▸ **Exercise**: Reproduce verbatim every line from the beginning of the items through the line containing "Rubber O Rings (15, 99)", including both ends, and omit the pictures from your reply.

▸ **Task input**:
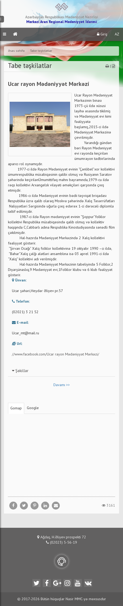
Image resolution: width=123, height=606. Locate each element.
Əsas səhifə (16, 51)
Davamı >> (61, 385)
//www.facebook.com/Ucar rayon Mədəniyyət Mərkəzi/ (55, 354)
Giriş (102, 34)
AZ (117, 34)
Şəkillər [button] (20, 371)
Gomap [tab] (16, 408)
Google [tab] (33, 408)
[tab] (61, 370)
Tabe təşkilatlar (41, 51)
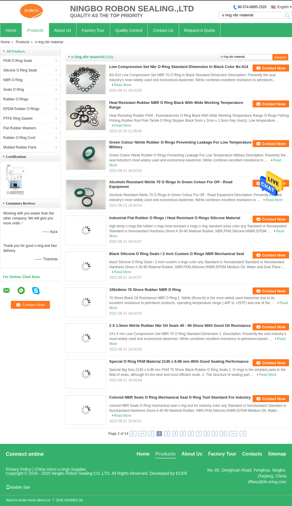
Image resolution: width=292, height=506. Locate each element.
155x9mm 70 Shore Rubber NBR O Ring (145, 289)
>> (233, 434)
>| (242, 434)
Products (35, 30)
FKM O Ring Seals (17, 61)
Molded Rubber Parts (19, 147)
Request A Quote (199, 30)
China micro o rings (52, 469)
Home (11, 30)
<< (142, 434)
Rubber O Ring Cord (19, 138)
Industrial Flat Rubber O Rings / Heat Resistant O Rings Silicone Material (174, 218)
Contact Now (273, 68)
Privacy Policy (18, 469)
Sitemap (277, 453)
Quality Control (128, 30)
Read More (122, 85)
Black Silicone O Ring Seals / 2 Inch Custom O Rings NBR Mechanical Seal (176, 254)
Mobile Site (18, 487)
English (283, 7)
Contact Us (163, 30)
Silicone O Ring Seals (20, 70)
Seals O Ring (13, 90)
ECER (181, 473)
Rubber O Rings (15, 99)
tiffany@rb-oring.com (267, 481)
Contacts (252, 453)
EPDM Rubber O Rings (21, 109)
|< (132, 434)
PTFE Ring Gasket (17, 118)
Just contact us (69, 500)
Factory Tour (93, 30)
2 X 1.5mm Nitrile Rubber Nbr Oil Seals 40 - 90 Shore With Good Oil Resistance (180, 325)
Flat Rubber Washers (19, 128)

▸ **Written answer**:
Image resolution: width=123, height=606. Locate each element.
Əsas səhifə (16, 51)
Davamı >> (61, 385)
//www.facebook.com/Ucar rayon Mədəniyyət Mərkəzi/ (55, 354)
Giriş (102, 34)
AZ (117, 34)
Şəkillər [button] (20, 371)
Gomap [tab] (16, 408)
Google [tab] (33, 408)
[tab] (61, 370)
Tabe təşkilatlar (41, 51)
Image resolution: width=292, height=506. Locate each element.
155x9mm 70 Shore Rubber NBR O Ring (145, 289)
>> (233, 434)
>| (242, 434)
Products (35, 30)
FKM O Ring Seals (17, 61)
Molded Rubber Parts (19, 147)
Request A Quote (199, 30)
China micro o rings (52, 469)
Home (11, 30)
<< (142, 434)
Rubber O Ring Cord (19, 138)
Industrial Flat Rubber O Rings / Heat Resistant O Rings Silicone Material (174, 218)
Contact Now (273, 68)
Privacy Policy (18, 469)
Sitemap (277, 453)
Quality Control (128, 30)
Read More (122, 85)
Black Silicone O Ring Seals / 2 Inch Custom O Rings NBR Mechanical Seal (176, 254)
Mobile Site (18, 487)
English (283, 7)
Contact Us (163, 30)
Silicone O Ring Seals (20, 70)
Seals O Ring (13, 90)
ECER (181, 473)
Rubber O Rings (15, 99)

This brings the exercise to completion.